Wednesday, May 2, 2012

I Wanna Do It All

For those of you that have no idea what is happening in this picture, I will explain. This is a man celebrating the annual tradition of La Tomatina, held in a city near Barcelona in late August. The festival lasts for one hour and participants grab curshed tomatoes from trucks and chuck them at other people, or do things like in the image above. It's an hour of pure release, senseless action, and unabridged fun. I actually plan on doing it this fall.

Very conveniently, it turns out to be the first item in this version of a Bucket List. Like any other, this is designed to list the things anyone should do before they die. However, I Stumbled-Upon this one and fell in love with it. It gives a great balance of experiences ranging from thrilling, emotional, spiritual, gastronomical, historical, rewarding, and even the ones we take for granted. It has 225 of the most interesting things you could ever do or see. I went through and read the description of all of them in two days at work and found that I have done 13 of them already, and I'm pretty happy about that.

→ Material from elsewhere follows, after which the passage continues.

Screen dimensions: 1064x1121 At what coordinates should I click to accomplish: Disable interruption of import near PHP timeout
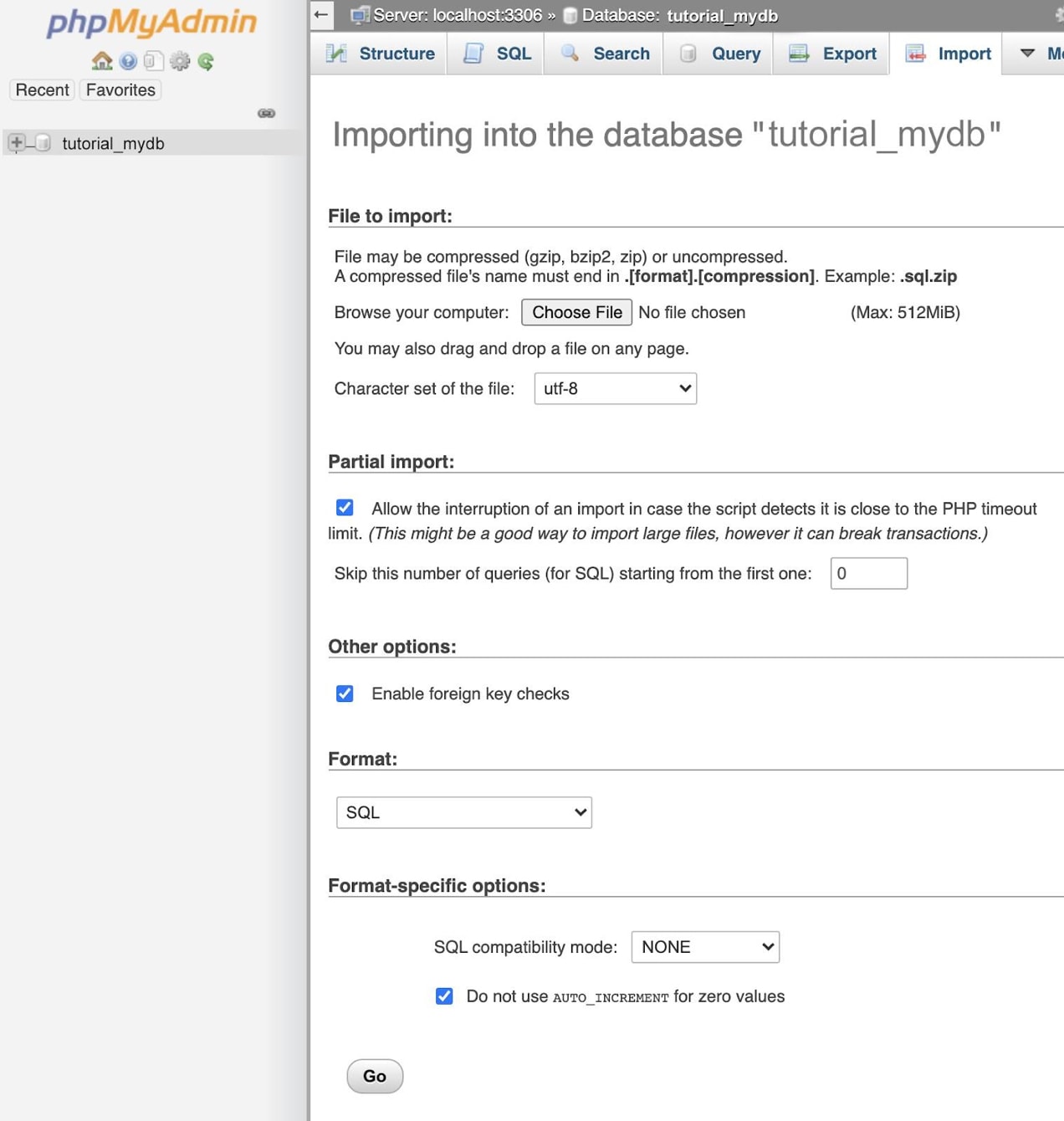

Because that's not so many, I will list them here:

6. Help a random stranger in distress (just this weekend I returned a patient's folder I found underneath a park bench outside a hospital)
23. Speak a second language fluently(fluent is debatable, but I'm defining capable of communicating in Spanish)
31. Climb Volcan Pacaya(volcano in Guatemala, March 2011)
46. Watch a Space shuttle Launch (Done from a dock in Florida in November 2002, not up close though)
50. Learn to Juggle (taught myself)
64*. Ride all of the Roller Coasters at Cedar Point (Except the Wicked Twister, only out of lack of interest)
126. Attend a midnight screening of a blockbuster (Harry Potter and the Order of the Phoenix in summer 2007)
129. Watch a movie at a drive-in theater (surprisingly easy in Barberton)
173. Visit Walt Disney World (Same Thanksgiving break as the space shuttle launch)
202. Build a bonfire and make s'mores (who hasn't)
207. Perfect a magic trick (learned a cool card trick during my gambling phase in the late 2000s)
220. Sleep in a hammock (thanks Mom and Jim)
225. Create a Bucket List ( I already had one, but now realize it needs revisited)

(There was also one that said "Eat out of your comfort zone," but I don't know if that's possible. I ate pig brains already and it may have been the best thing I have ever eaten. I don't know how to top that, and I wasn't uncomfortable eating it.)

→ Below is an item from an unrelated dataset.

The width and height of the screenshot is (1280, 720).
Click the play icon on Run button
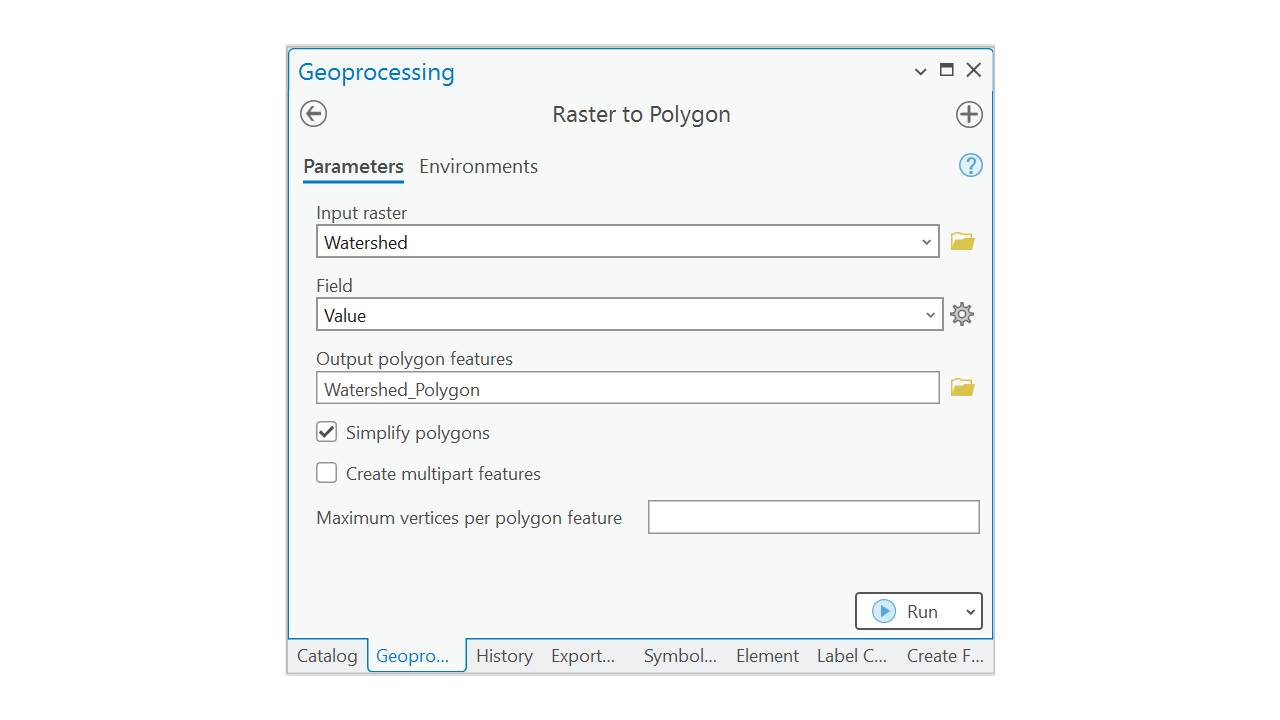coord(884,611)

This wasn't to brag, because really it is a ridiculously small portion of the things listed, but I am proud of this. I have had some cool experiences that I clearly (based on the facts in the parentheses[this is so meta!]) remember a lot about and will likely never forget. I'm sure some of you have many of the other things on here that I haven't done, but watch your back, I want to do them all.

Why have a bucket list? I think a lot of people get inspired to create this, perhaps after watching the Jack Nicholson/Morgan Freeman movie or maybe after doing something that made them feel like a kid again, but never follow through on it. And after attempting to do a couple of them, they may get upset at the difficulty and abandon the effort. And even worse, they may return to the list years later and realize how little they still have done and feel awful. Wow, bucket lists sound awful...

But it shouldn't be looked at that way. Bucket lists can be used as general motivation to appreciate life. I have a lot of things on my bucket list that are very ambitious(visit 100 countries, for example) that can probably only be completed in ideal situations. However, the cool thing about that is, I want to do it. The battle we're fighting is not "can I do it" or "will I do it," it's "do I want to do it?" If you want to do some extraordinary things in your life, then you have an extraordinary imagination and potential. That has to be reaffirming in itself. The second we stop dreaming about our capabilities is the second we succumb to complacency. We should always dream huge, even if we know there's nearly no chance it will happen.

But when you do complete some of the things on your list, a couple of things happen. One; you get the satisfaction of completing something you set out to do, which is always wonderful. And two; you grew. Whether you did a good deed, felt a new feeling, saw a new people, you grew. You will learn each time you do something on a bucket list and become a more well-rounded person. That's my favorite part about them - it is one of the best ways to learn about life. 

So if you go through those 225 and find nothing that you haven't done (highly unlikely), get started with number 225.